We visit another room where the bunk beds are crammed in even tighter. A sick man lies in one of the lower beds. Yes, he says, a doctor came but he didn't get any medicine. Nothing serious, the doctor said. One of the refugees folds back the blanket from the neighboring bed showing completely worn out sheets. Only the sick are allowed to stay within the building, the prisoners tell us. All the others have to linger in the courtyard. This way it is easier to control the prisoners one of the soldiers explains. One day the refugees had build an immersion heater out of iron parts of the beds to boil water for tea which led to a complete power failure. As a matter of fact there is no light. Supposedly this didn't happen yesterday for there are not even bulbs in the holders. We try to imagine how these 400 hundred men feel, living in a house without light.
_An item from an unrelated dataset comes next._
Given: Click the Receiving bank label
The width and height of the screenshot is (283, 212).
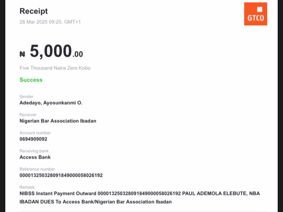Looking at the screenshot, I should pyautogui.click(x=34, y=151).
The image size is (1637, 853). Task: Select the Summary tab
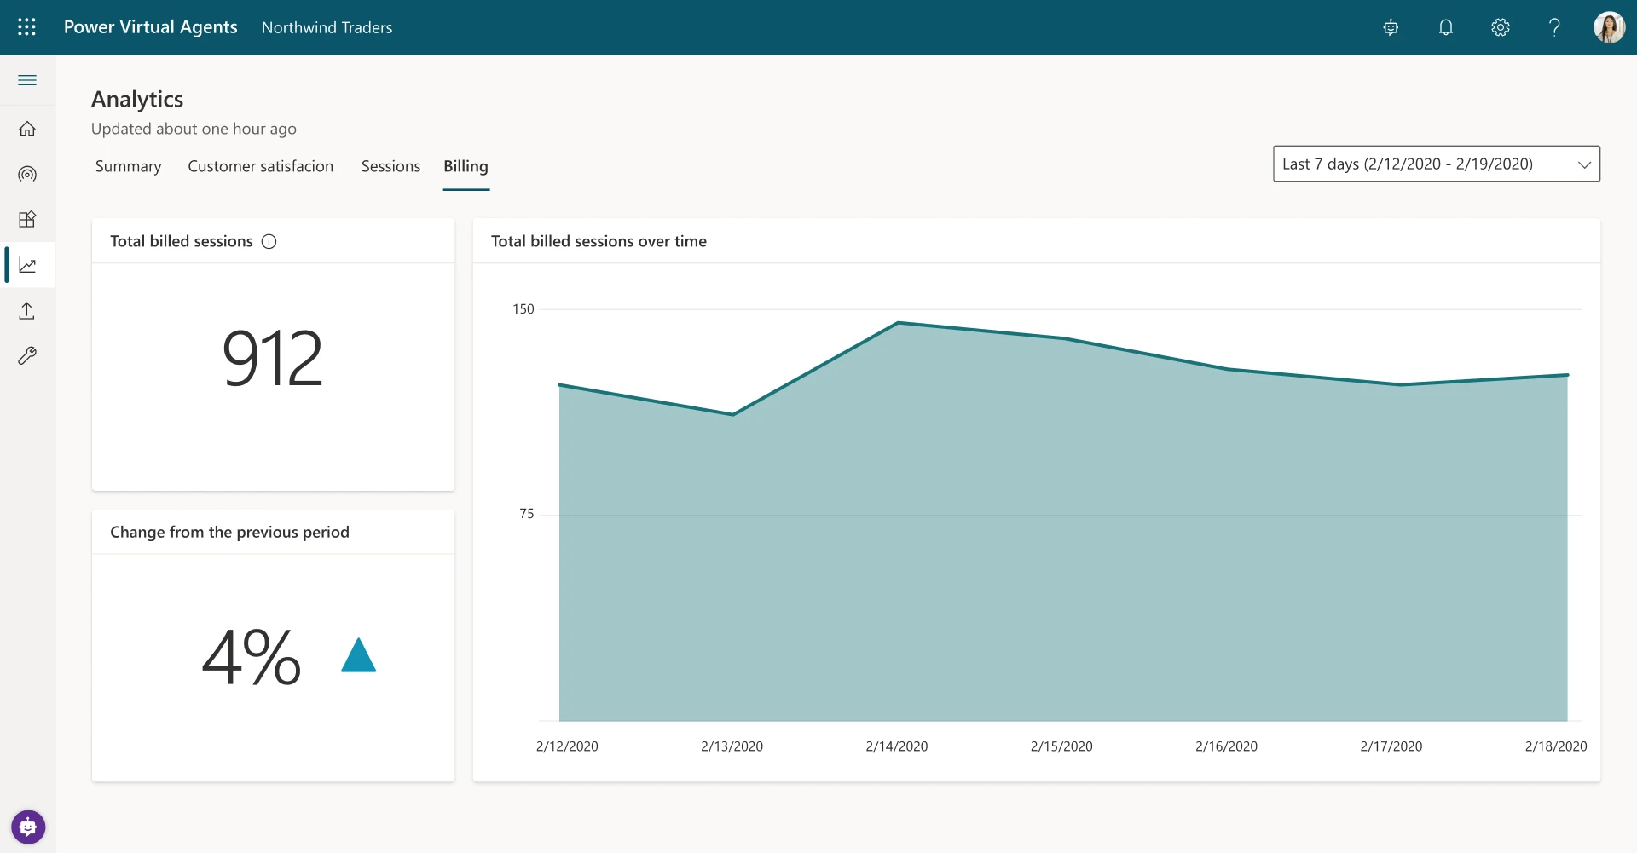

We're fed up with things and we even forget to look at the sanitary facilities, whose breath-taking smell we have met as we entered the building. We say good-bye to the refugees in the main building and walk back to the advisory bureau where the lawyer of NEEKA still talks to the Somali. It is nearly dark in the room by now. That puts the tv-room and Al Jasira into perspective. Briefly we talk to the man from Somalia who declares that he'd been persecuted by members of Al Quaida. Then we say good-bye to those two as well. On our way out we notice that in the meantime the soldiers managed to fix up the ping-pong table and started to play. I start to doubt whether the improvements financed by the Caritas really reach the prisoners.

It started raining again. The whole courtyard is filled with muddy puddles. Walking towards the exit we pass three military tents, additional accomodation for refugees. According to reports from the Caritas there had been more than 500 prisoners in Pavschino in the summer of 2006. They had problems with accommodation and quarrels about the drinking water supplies. A group of refugees comes out from one of the tents and keeps us once more. A German speaking man tells us that he has lived in Switzerland for several years. Puzzled I ask how he happened to end up in the Ukraine. Via Pakistan is the lapidary answer. In a loud voice that even the guards can hear him he complains about the sickening conditions in the camp and that the soldiers beat them up. Another one complains of his obstinate cough and that the medicine doesn't help. In sheer outrage the small group stands behind the fence in the rain. The soldiers dismiss the complaints of the refugees out of hand: " Nothing but lies", they say.

Our signature is required at the guardhouse and then we walk on to the car. We will drive back to Hungary the next day. With a little luck, after 6 months of imprisonment the men in Pavschino will be on their way to western countries too, leaving Pavschino behind. If they have bad luck they will be taken up again and imprisoned for another 6 months. Our escort accompanies us back to the highway to Mukachewo and waves good- bye. Early the next morning we are back on our way to Chop. There is a long queue at the border crossing. Many Ukrainians search their way to the western countries as well. Since Hungary and Slovakia became members of the EU in 2004 the trade across the border or the search for work in neighbouring countries is almost paralized. But meanwhile in parallel with the military buildup of border controls there had been easements for Ukrainians too. Through various channels the EU finances structural activities and migration control in the eastern neighbouring states. A delegate of a Slovakian NGO reported that up to 2006 the Ukrainian border army refused to take back refugees taken up in Slovakia. However things became better now.